**OBJECTIFS**
1) D'après le dialogue, pourquoi la carte postale reçue au début du printemps invite-t-elle Lisa à venir en août ? Répondez en une à trois phrases.
2) Prolongez le dialogue au-delà de sa dernière réplique.

**TEXTE PRÉSENTÉ**
Tu devrais pas nous raconter tout ce que tu apprends au village.
Tu parles, la veuve du héros!
Si tu la fermais! T'es la première à...
Je te signale, camarade sergent chef,
que je suis nerveuse et que j'ai plus rien à perdre.
Tu dis?
Vous allez pas vous disputer, les filles?
Tenez, je vous lis un poème. Vous voulez?
Allons, quoi, grosse bête...
Je sais plus, Rita, je sais plus rien...
Nous étions dans la zone frontalière, il n'y avait personne d'autre.
Mon père était garde forestier.
Maman n'arrêtait pas de me dire:
Tu dois y croire, ma fille.
Le bonheur, tu le rencontreras peut-être demain,
tu en auras ta part, tu verras...
Vous partez?
Demain.
- Qui est-ce? - Moi.
Quoi, tu t'ennuies?
Je m'ennuie.
Faut pas faire des bêtises, même si on s'ennuie.
Au début du printemps, il m'envoie une carte postale.
Lisa, tu dois faire des études.
Viens chez nous en août. Je ferai le nécessaire pour le collège, le foyer.
C'était l'année dernière, en 41.
Tu dois y croire, Lisa. Sans faute.
C'est peut-être vrai que le bonheur il est pas loin.
Et que tu le rencontreras demain.
Sauf qu'il n'y a pas de billet retour.
Sonia, tu nous lis encore quelque chose?
Je vous aimais, l'amour, il se peut être,
N'est en mon cœur pas éteint tout à fait;
Mais qu'à présent cela ne vous inquiète,
En rien je ne voudrais vous affliger.

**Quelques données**

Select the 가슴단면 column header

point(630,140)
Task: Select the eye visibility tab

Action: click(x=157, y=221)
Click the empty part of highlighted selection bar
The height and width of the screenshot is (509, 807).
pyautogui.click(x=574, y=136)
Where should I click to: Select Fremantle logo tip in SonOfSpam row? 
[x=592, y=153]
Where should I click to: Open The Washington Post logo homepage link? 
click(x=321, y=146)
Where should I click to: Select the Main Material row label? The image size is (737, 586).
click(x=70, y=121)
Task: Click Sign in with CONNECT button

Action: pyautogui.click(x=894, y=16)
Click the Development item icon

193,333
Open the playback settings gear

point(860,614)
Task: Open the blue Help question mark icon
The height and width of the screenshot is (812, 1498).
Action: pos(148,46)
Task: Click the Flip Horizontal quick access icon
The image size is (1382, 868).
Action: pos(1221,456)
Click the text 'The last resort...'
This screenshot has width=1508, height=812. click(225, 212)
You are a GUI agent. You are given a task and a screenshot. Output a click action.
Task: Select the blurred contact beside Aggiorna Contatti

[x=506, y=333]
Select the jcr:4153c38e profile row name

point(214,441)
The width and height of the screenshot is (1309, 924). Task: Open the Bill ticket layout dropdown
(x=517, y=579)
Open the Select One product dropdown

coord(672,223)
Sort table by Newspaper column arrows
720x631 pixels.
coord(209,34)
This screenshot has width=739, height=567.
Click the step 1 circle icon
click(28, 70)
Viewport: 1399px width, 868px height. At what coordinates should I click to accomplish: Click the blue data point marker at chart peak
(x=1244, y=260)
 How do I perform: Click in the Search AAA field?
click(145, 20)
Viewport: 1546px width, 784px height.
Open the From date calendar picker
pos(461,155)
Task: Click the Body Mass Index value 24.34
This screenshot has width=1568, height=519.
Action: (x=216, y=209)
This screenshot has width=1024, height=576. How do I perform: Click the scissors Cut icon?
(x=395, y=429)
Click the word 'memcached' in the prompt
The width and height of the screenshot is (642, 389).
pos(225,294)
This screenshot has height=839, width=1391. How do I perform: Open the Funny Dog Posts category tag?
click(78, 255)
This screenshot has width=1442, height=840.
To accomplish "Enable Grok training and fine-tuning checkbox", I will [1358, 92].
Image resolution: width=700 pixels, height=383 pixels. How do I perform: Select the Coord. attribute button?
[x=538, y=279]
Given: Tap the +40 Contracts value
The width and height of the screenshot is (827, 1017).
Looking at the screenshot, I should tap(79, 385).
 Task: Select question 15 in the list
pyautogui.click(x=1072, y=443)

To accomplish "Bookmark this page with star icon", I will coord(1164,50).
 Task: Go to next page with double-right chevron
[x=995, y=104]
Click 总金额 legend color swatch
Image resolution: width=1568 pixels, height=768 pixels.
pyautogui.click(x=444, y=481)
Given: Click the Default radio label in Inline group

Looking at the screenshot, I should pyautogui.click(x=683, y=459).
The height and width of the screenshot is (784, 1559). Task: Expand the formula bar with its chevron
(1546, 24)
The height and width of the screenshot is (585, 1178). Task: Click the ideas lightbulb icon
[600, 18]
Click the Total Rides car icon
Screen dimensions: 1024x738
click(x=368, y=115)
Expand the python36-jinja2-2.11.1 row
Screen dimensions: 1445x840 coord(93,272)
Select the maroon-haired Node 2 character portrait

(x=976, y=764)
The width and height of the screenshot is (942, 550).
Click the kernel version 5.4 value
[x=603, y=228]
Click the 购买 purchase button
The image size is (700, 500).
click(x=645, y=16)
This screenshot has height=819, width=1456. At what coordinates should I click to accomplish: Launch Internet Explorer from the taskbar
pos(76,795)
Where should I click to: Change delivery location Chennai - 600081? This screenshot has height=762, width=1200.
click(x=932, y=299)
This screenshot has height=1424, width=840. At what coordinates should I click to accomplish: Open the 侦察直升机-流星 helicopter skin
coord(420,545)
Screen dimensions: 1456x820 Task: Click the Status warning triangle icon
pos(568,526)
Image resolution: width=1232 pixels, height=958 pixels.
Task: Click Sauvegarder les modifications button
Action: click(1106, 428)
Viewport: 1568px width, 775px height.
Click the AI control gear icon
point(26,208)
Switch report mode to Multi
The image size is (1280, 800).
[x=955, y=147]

**RÉPONSES PROPOSÉES**
1) La carte postale dit que Lisa doit faire des études. C'est pourquoi son auteur l'invite à venir en août et promet de faire le nécessaire pour le collège et le foyer.

2)
Je vous aimais sans mots ni sans chimères,
Rongé de crainte ou bien de jalousie;
Si tendrement, d'une âme si sincère...
Plût au Seigneur qu'un autre vous aimât ainsi.
Voyons, quoi?
Qu'as-tu?
De quoi elle se plaint, Ossianina?
Elle a été mariée, elle a eu un enfant.
Alors que moi à 18 ans j'étais déjà dans cette peau. Et moi non plus je...
Arrête.
T'as tout devant toi.
Génia, il a sa famille.
Mais je l'aime, papa.
Arrêtez!
- Camarade colonel! - Que veux-tu?
Voilà...
Génia? D'où sors-tu?
Qu'est-ce que vous faites!
Arrêtez!
Des assassins!
Qu'est-ce qu'il t'arrive, Génia?
Moi aussi j'ai un compte à régler.
- Pour qui? - Komelkova.
- Pour qui? - Demikopek.
- Tiens. - Pas besoin.
Tiens.
- Pour qui? - Iolkina.
Merci.
Les filles, faut pas m'en vouloir, hier...
J'ai tout entendu, hier, j'ai pas fait exprès.
Je dirai rien à personne, jusqu'à mon dernier souffle.
Sucre, concentré. J'en ai d'autre.
Apprêtez-vous, on va aux bains.
Prends, Rita.
Peloton, halte!
Repos. Rompez les rangs!
- À la pêche, camarade adjudant chef? - Non, se baigner.
L'eau est fraîche, vous craignez pas d'attraper froid?
Les bains c'est mieux.
Des fois qu'une écrevisse vous pince?
Venez avec nous, on vous frottera le dos!
- Arrête, Lisa. - Attendez donc!
Mais vous m'ennuyez, quoi!
Salut, les filles!
Génia, mais tu es comme une ondine!
Elle est transparente ta peau.
Un modèle pour les sculpteurs...
Ce que tu es belle...
Une fille comme toi, et en treillis...
Voyons ça, que je vous ajoute un peu de vapeur...
La marmaille, vous touchez à rien!
Comme c'est bon...
Quand on est soldat, la journée du bain est une vraie fête.
Un jour on sera vieilles, on maternera les petits-enfants
et on se souviendra de ce bain de vapeur.
Faudrait commencer par avoir des enfants.
Les filles, regardez!
Le beau linge est mon point faible.
Tu mets ton point faible etje te flanque une corvée avant ton tour.
Tu sais combien ça m'en a déjà valu, des corvées!
- Et tu t'obstines à le porter? - Surtout que ça sert à quoi?
Les filles, ce que je suis mal faite, moi...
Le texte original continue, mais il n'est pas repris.